If its the inside corner, then fat may be the issue, if its the outside corner, it likely is the lacrimal [tear] gland that is prolapsing for the orbit [eye socket].

This is not unsual in African-American patients, as their orbits are a bit shallower and their eyes are often a bit more prominent.

This can be addressed surgically but resuspending the gland. Although there are many experience surgeons that can provide this expertise, ASOPRS trained Oculoplastics surgeons may have the most experience.

You can find one close to you on the ASOPRS dot org website.

A.J. Amadi, MD
Seattle Oculoplastic Surgeon
5.0 out of 5 stars 33 reviews

Removing fat pockets on the upper eyelids...

Fat pockets within the upper eyelids can be reduced by simply placing incisions in the crease of each eye and surgically decreasing the amount present.  When you have fullness on the outer part of the eyelid, it may represent a droopy lacrimal gland (the gland that produces tears).  This can be lifted up and sutured down during the same procedure.  This procedure is normally done under local anesthesia, but can be performed under general anesthesia as well.  Fine sutures are used to close the incisions.  The procedure takes about an hour, and you are able to go home the same day.  There is no age criterion - the anatomy dictates what needs to be done, but I would make a consultation with a board certified facial plastic, plastic, or oculoplastic surgeon to discuss all of your options. Good luck.

Andrew Miller, MD
Edison Facial Plastic Surgeon
4.8 out of 5 stars 187 reviews

Treating fat pockets above the eyes

Fat pockets located in the inner corners of the upper eyelids can be easily removed through a small incision in the eyelid crease.  Usually the fat pads are removed at the time of an upper blepharoplasty incisions are then closed with dissolvable sutures.  The goal of an upper blepharoplasty is to remove excess skin and medial fat pockets and is often performed under brief general anesthesia.

William Portuese, MD
Seattle Facial Plastic Surgeon
4.8 out of 5 stars 129 reviews

Blepharoplasty

I do not think your age alone would disqualify you from surgery. I thought you were pretty clear on your first post and this post does not change my answer to your first post. I don't see any need for orbital decompression.
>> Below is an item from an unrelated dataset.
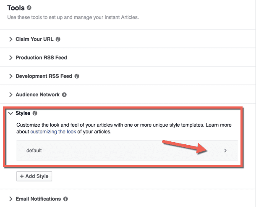The image size is (256, 207).
Task: Click the info icon beside Tools heading
Action: pos(29,8)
My response to your question/post does not represent formal medical advice or constitute a doctor patient relationship. You need to consult with i.e. personally see a board certified plastic surgeon in order to receive a formal evaluation and develop a doctor patient relationship.

Aaron Stone, MD
Los Angeles Plastic Surgeon

Prolapsed lacrimal glands

What you are describing may or may not be your lacrimal glands. It is best to get a personal consult and examination by an oculoplastic surgeon.
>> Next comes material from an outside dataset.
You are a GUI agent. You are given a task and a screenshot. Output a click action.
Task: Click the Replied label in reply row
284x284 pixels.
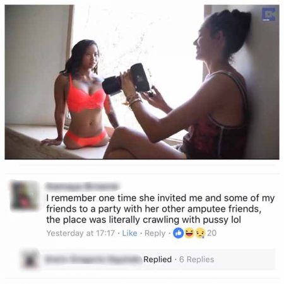[157, 259]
Mehryar (Ray) Taban, MD, FACS
Beverly Hills Oculoplastic Surgeon
4.9 out of 5 stars 62 reviews

Fat pockets above eyes

Dear Mz Understood.  The fat pockets above your eyes are located towards the outer aspect and probably represent your tear producing glands (lacrimal glands).  These need to be repositioned behind the bone above the 'fat pockets' which  is accomplished by way of a standard upper eyelid incision.  You should arrange a consultation with your local plastic surgeon.  Good luck!

Joseph N. Togba, MD
Oakland Plastic Surgeon
4.6 out of 5 stars 17 reviews

You do not need an orbital decompression.
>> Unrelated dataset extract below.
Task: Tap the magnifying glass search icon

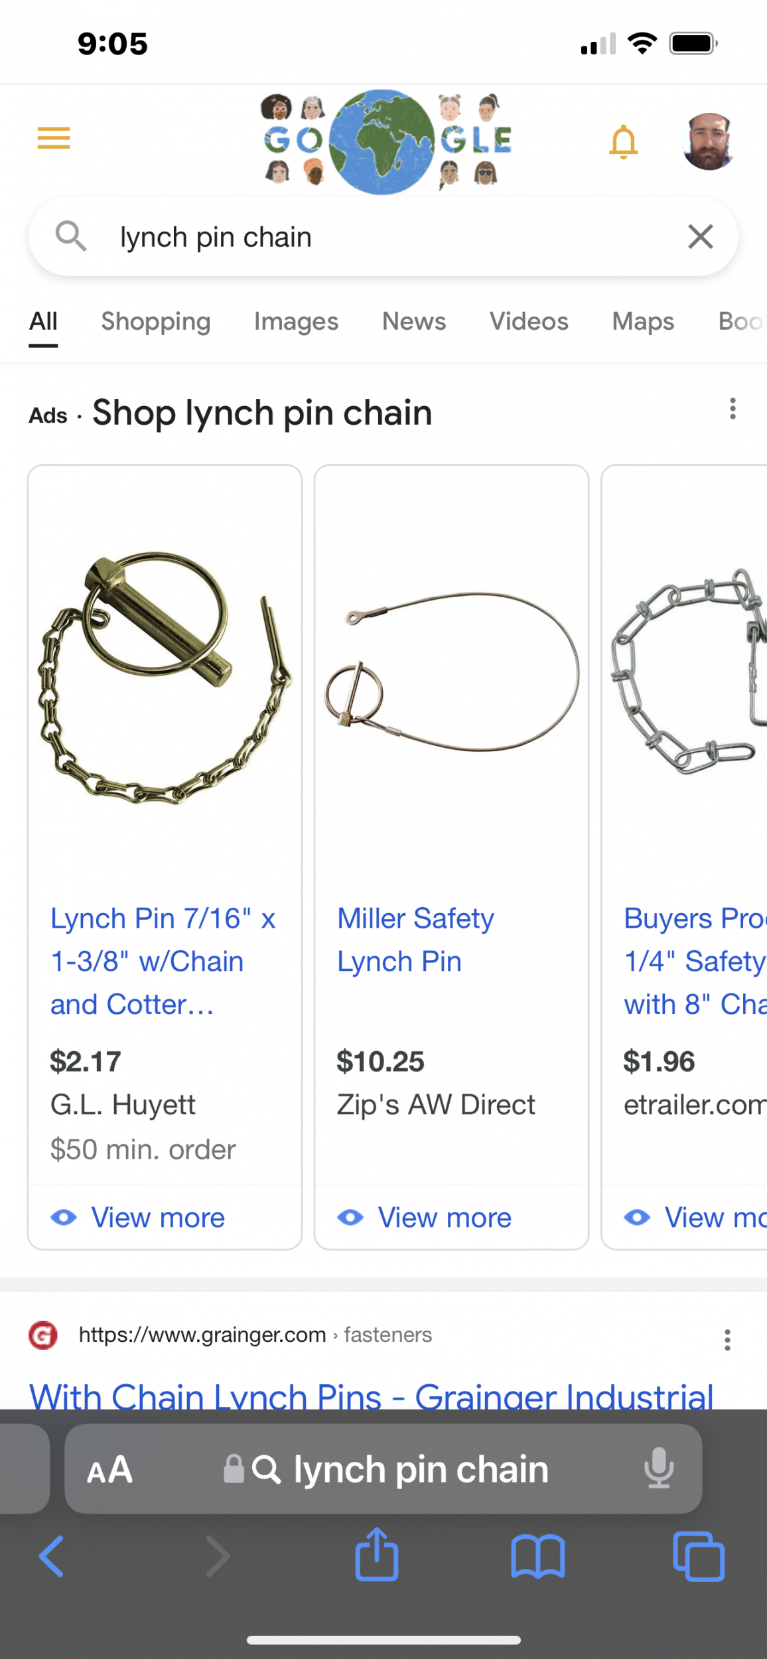Action: tap(71, 236)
What you need is a consultation with a fellowship trained oculoplastic surgeon.  The American Society for Ophthalmic Plastic and Reconstructive Surgery maintains a geographic directory that will help you find a highly qualified surgeon in your area (asoprs dot org).

Kenneth D. Steinsapir, MD
Los Angeles Oculoplastic Surgeon
4.9 out of 5 stars 23 reviews

These answers are for educational purposes and should not be relied upon as a substitute for medical advice you may receive from your physician. If you have a medical emergency, please call 911. These answers do not constitute or initiate a patient/doctor relationship.